When you’re a startup CTO, everything seems easy in the beginning. You have an idea, you code it and release it to users. Boom. Then you start hiring developers. Everyone is in the same room, everyone knows what to do, and you still code 80% of your time. It’s exhilarating. But there is a point where the team dynamics start to change. You raised a new round of funding, and there are now 12 developers and counting. Some of them are senior engineers; some of them are out of school. All of a sudden, the flat organisation that was so symbiotic is not functioning so well.

Developers now need more time to ship the same amount of features. Sometimes they have to wait for others to finish what they’re doing to finalise their feature. Some of the older members are nostalgic of the early days’ fast pace and have started dusting off their LinkedIn profile. Your co-founder is now telling you to hire managers and stop spending so much time coding. But is it the right thing to do? And what should these managers do?

When managers do their job right, they focus on one thing and one thing only: consistently reaching the team’s objectives by providing an environment where individual team members perform at their best. To do this job right, managers should spend significant time coaching and helping team members to improve as professionals. If there are too many people in the team, managers won’t spend enough time with team members and only perform superficial coaching. If there are too few people in the team, their value won’t be optimal. And if engineers are left without supervision, they will eventually stop getting feedback, meaning and career outlook, as Google painfully found out in 2001.

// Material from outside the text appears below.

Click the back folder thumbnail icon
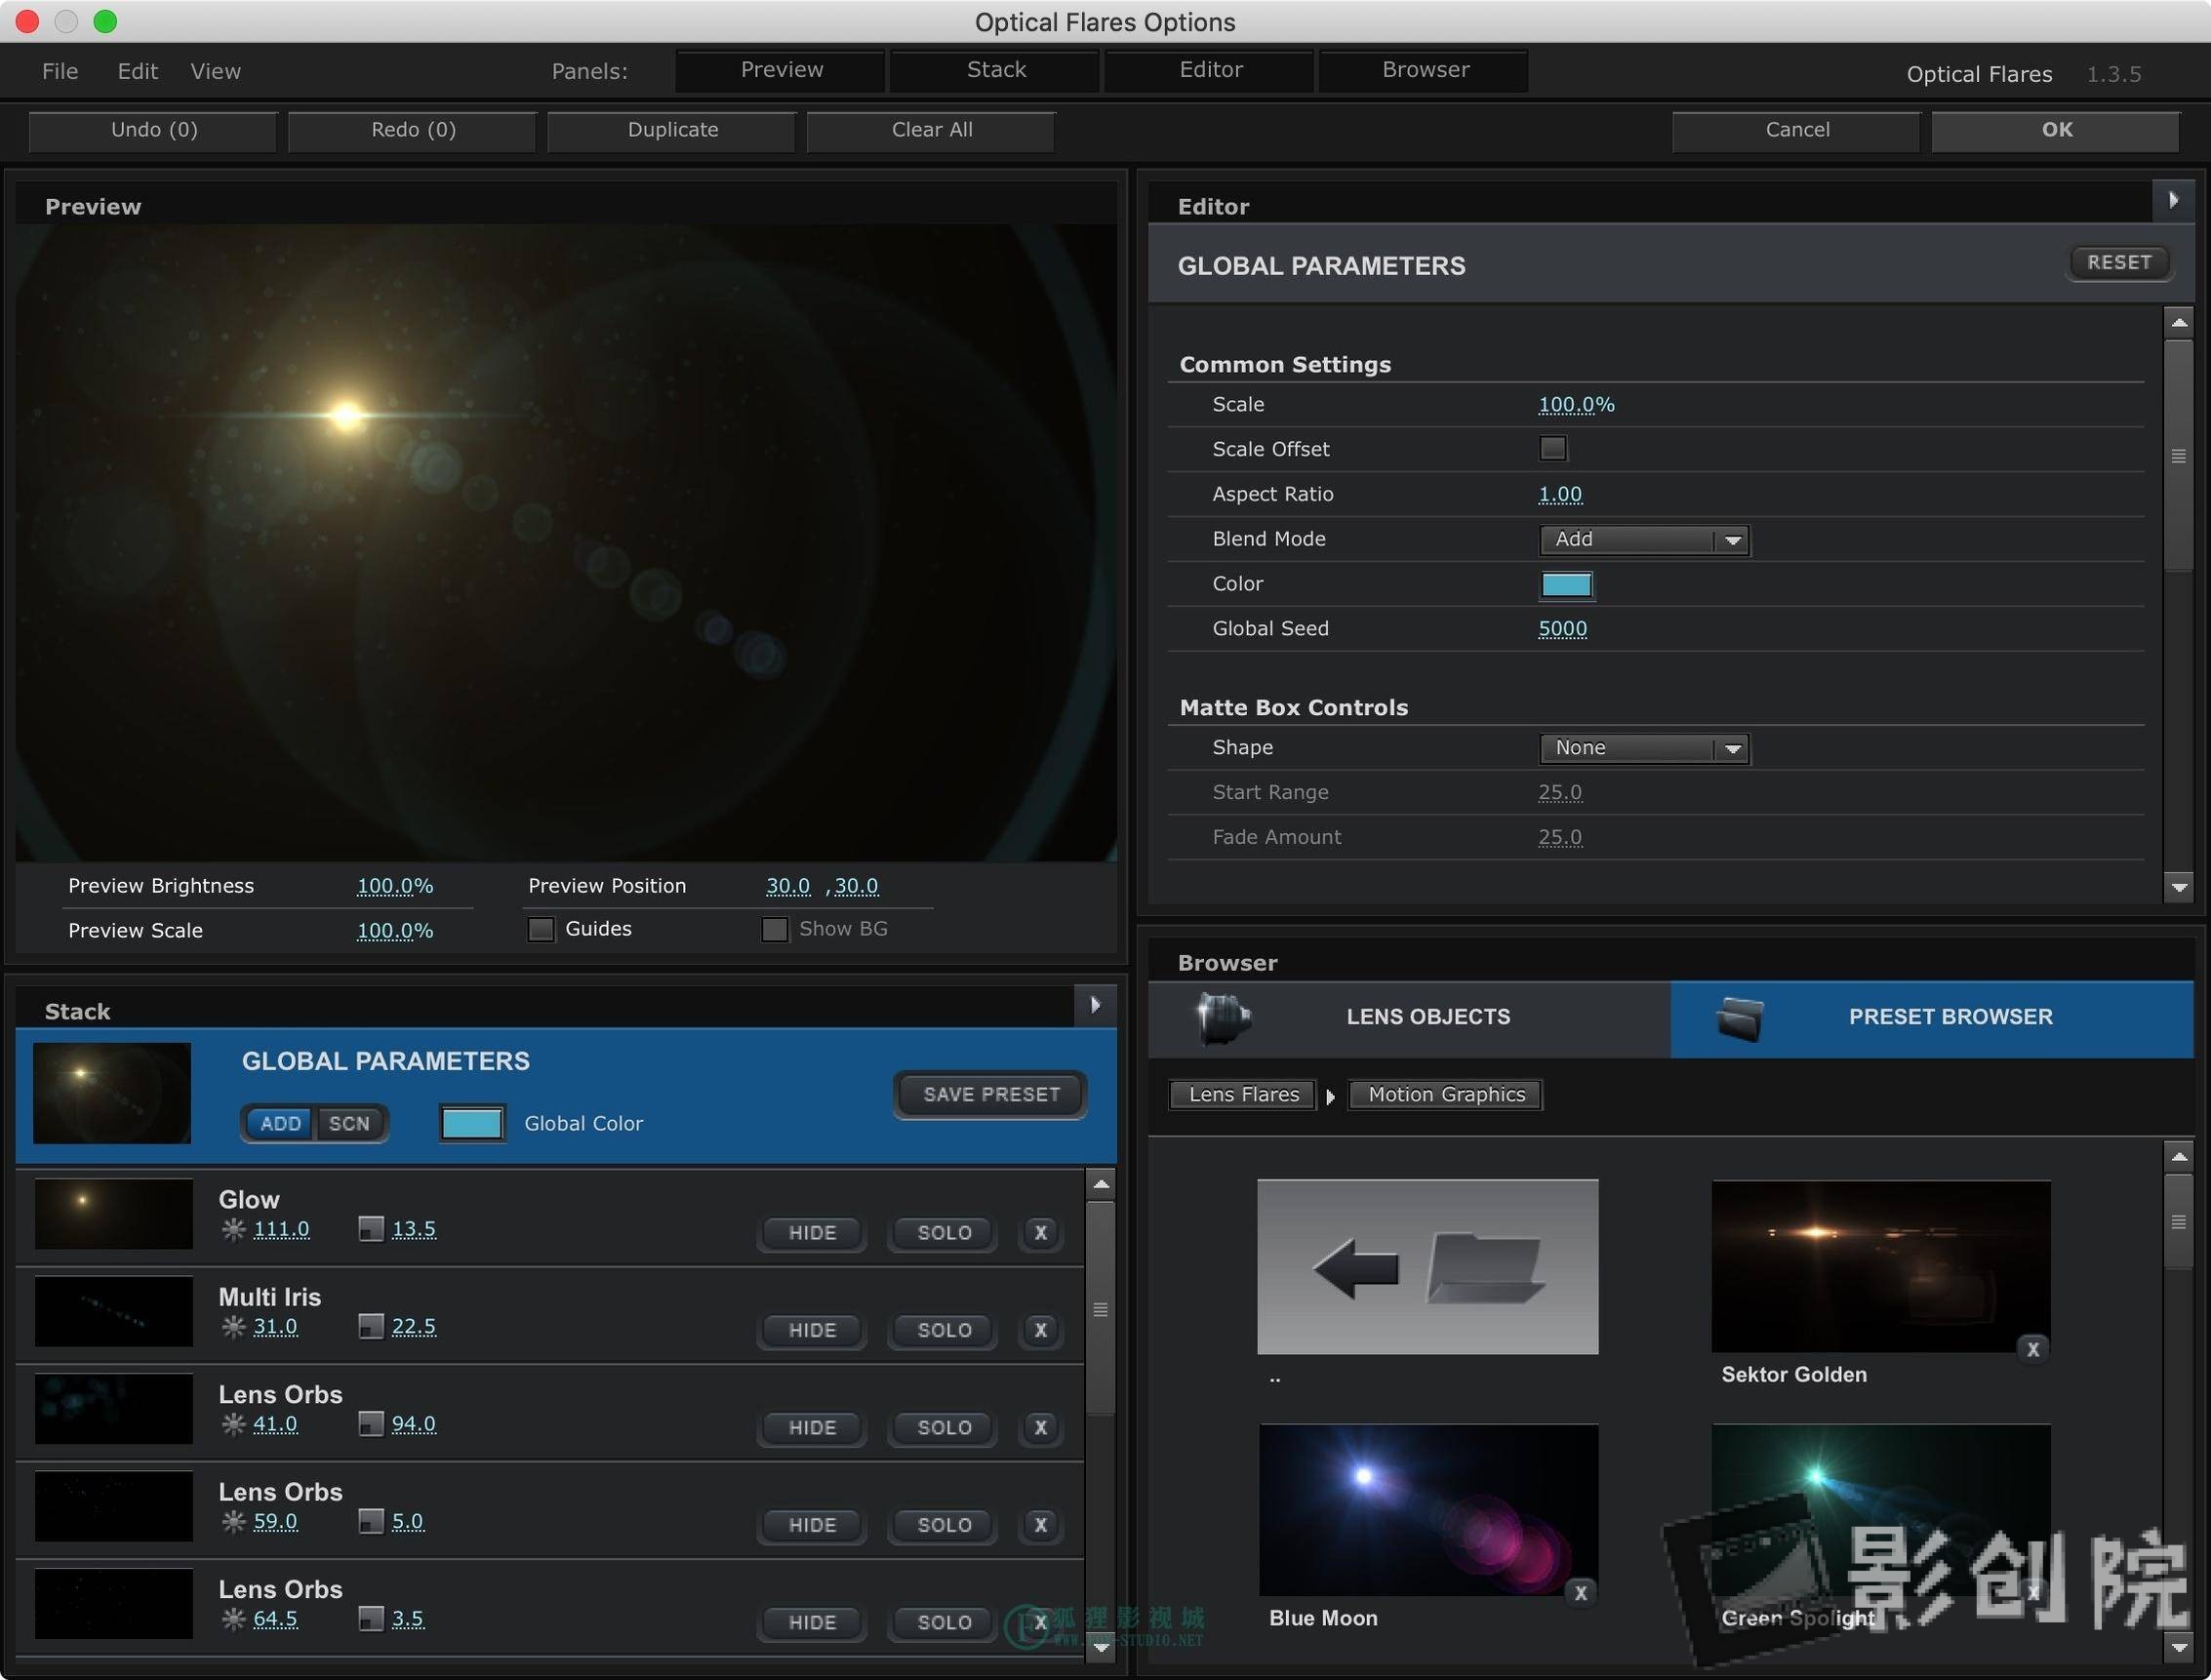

A framework for hiring engineering managers

There’s actually an ideal number of people a manager should have in their team: seven. Why seven? According to cognitive psychologist George A. Miller, the number of objects an average human can hold in short-term memory is 7 ± 2, also known as the magical number seven. Keeping the team small allows engineering managers to serve their team better. And since engineering management thinkers Will Larson and Michael Lopp agree, I’ve also adopted seven as the ideal team size number for the below framework.

1/ Between 1 and 5 developers, the CTO acts as a technical lead. They spend more than 50% of their time contributing to the code base and use the remaining time to coordinate with other developers and, when necessary, help them technically.

2/ Between 6 and 8 developers, the CTO should now act as an engineering manager and reduce their coding time to 20% or less. That means that the roadmap should be sized for the number of developers in the team, not accounting for the CTO who focuses on management activities (coaching, coordination, strategy). Ideally, by now, the CTO has started to delegate some of their old tech responsibilities to other tech leads (1 for 4 developers).

3/ Above 9 developers, the CTO should start creating new teams, led by either tech leads (if the team has less than 5 developers) or managers (if the team has 6 to 8 developers).

Small teams

The other advantage of creating small teams is to keep the startup mindset and agility within each team. There are many ways to start creating new teams, but Twilio’s CEO, Jeff Lawson, shares an excellent framework in his book, Ask your developer: Customer, Mission, and Metrics.

For a team to develop the intrinsic drive of a startup, they need organizing principles that articulate their purpose. I typically start by defining the customer they’re serving. This could be an external customer in the traditional sense, or it could be an internal customer they’re serving [...] Once you have a customer defined, then you define a mission [...] The mission statement should be accessible, easy to remember and articulate, and devoid of jargon so the team members actually believe it [...] Last, to measure progress against this mission, and to know if customers are being served by the team’s existence, they need measures of success.

When a team has a very clear customer, mission and set of metrics, they depend less on upper management (or other teams) to make decisions and are empowered to take initiatives within their scope.